**Text segment:**
- - - - -
# Tutorial 1: Numerical weather data

**Content creators**: Fabian Emmerich

In this tutorial, you will get an insight into the data of a numerical weather model. You will learn how these are strucured and what variables they contain. To do so, we will utilize the [`xarray` Python package](https://xarray.pydata.org), which is designed for labeled, multi-dimensional data.

## Exercise 1: Create a JupyterLab and select the required Jupyter kernel

> **Note:** We will use Apptainer images as a Jupyter kernel. To be able to run Apptainer images, you will have to accept the user agreement for Apptainer images on JuDoor.

To complete the following tutorials, you will use a Jupyter kernel which has all required packages installed. A Jupyter kernel provides a software environment to run your notebooks in. For Python, a kernel may provide a set of pre-installed packages. However, it is also possible to use kernels with other software or even for other programming languages that allow interactive computing.

1. Launch a JupyerLab on a login node via JupyterJSC and launch a terminal. Continue this notebook from there.
1. To create a custom kernel, you have to create a config file (`kernel.json`) in a directory in the `~/.local/share/jupyter/kernels` path, which Jupyter scans for custom configurations.
   1. Create a folder namend `maelstrom-bootcamp` in the required path

In [None]:
import a6
import pathlib
import xarray as xr

path = pathlib.Path("/p/project/training2330/a6/data/ecmwf_era5/nc")
pattern = "*.nc"
paths = a6.utils.list_files(path=path, pattern=pattern)
print("paths")
ds = xr.open_mfdataset(
    paths,
    engine="netcdf4",
    concat_dim="time",
    combine="nested",
    coords="minimal",
    data_vars="minimal",
    compat="override",
    parallel=False,
)

In [None]:
ds.to_netcdf(
    "/p/project/training2330/a6/data/ecmwf_era5/era5_pl_1964_2023_2.nc"
)

In [None]:
!mkdir -p ~/.local/share/jupyter/kernels/maelstrom-bootcamp

B. Create a `kernel.json` file in the previously created path by executing the below cell. The `%%file <file path>` magic command at the top of the cell will write the content of the respective cell to the given path (file).

In [None]:
%%file ~/.local/share/jupyter/kernels/maelstrom-bootcamp/kernel.json
{
 "argv": [
   "apptainer",
   "exec",
   "--cleanenv",
   "-B /usr/:/host/usr/,/etc/slurm:/etc/slurm,/usr/lib64:/host/usr/lib64,/opt/parastation:/opt/parastation,/usr/lib64/slurm:/usr/lib64/slurm,/opt/jsc:/opt/jsc",
   "--nv",
   "/p/project/training2330/a6/jupyter-kernel.sif",
   "python",
   "-m",
   "ipykernel",
   "-f",
   "{connection_file}"
 ],
 "language": "python",
 "display_name": "maelstrom-bootcamp-2023"
}

The `display_name` field in the above JSON structure will be the name under which the kernel will appear in the JupyterLab.
- - - - -
**Data entries:**
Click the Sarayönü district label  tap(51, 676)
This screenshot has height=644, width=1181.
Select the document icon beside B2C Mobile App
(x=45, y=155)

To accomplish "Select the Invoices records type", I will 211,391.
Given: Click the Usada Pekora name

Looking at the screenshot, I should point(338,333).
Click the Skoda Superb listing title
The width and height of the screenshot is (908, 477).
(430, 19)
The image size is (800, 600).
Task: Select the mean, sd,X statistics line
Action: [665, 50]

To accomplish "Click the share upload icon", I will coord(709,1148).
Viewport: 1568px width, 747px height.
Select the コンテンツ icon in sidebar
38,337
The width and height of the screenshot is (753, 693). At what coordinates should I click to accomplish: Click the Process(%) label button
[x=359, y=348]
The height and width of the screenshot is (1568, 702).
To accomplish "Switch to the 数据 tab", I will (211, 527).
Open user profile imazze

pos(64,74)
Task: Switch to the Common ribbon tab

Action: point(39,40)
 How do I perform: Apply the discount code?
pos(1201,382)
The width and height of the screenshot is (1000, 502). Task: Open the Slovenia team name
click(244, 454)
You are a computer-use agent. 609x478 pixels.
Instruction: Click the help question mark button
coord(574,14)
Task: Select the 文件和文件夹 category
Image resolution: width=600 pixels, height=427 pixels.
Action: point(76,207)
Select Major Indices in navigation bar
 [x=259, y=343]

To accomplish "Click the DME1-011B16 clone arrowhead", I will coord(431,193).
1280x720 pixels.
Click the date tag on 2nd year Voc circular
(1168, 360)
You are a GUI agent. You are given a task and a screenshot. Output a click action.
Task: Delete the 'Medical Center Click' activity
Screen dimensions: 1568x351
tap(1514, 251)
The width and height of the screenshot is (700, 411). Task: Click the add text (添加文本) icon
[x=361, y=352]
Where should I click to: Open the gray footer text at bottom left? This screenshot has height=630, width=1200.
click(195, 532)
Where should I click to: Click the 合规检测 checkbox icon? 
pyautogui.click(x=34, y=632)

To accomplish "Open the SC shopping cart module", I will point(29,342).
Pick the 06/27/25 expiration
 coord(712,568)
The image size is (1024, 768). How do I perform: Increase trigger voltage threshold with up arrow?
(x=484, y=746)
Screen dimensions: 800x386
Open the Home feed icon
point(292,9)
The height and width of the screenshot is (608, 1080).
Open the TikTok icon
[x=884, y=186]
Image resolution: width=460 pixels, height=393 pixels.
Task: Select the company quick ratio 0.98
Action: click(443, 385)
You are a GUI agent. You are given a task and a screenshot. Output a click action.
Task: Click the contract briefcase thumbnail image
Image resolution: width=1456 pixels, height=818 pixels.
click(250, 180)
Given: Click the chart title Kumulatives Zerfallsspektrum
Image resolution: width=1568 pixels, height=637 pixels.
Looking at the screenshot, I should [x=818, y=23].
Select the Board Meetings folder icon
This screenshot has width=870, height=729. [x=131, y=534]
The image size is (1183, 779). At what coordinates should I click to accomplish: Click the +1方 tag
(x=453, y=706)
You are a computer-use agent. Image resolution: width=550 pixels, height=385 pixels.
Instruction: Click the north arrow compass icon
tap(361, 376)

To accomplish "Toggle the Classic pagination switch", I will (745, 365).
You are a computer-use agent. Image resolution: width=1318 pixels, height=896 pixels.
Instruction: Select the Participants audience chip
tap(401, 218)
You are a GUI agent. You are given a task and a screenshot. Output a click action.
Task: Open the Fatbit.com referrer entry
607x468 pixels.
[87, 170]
- - - - -
**Objective:** Rewrite the stretch of the weather data tutorial from "In this tutorial, you" through "images on JuDoor.", putting "terms of use" in place of "user agreement".

**Expected answer:**
In this tutorial, you will get an insight into the data of a numerical weather model. You will learn how these are strucured and what variables they contain. To do so, we will utilize the [`xarray` Python package](https://xarray.pydata.org), which is designed for labeled, multi-dimensional data.

## Exercise 1: Create a JupyterLab and select the required Jupyter kernel

> **Note:** We will use Apptainer images as a Jupyter kernel. To be able to run Apptainer images, you will have to accept the terms of use for Apptainer images on JuDoor.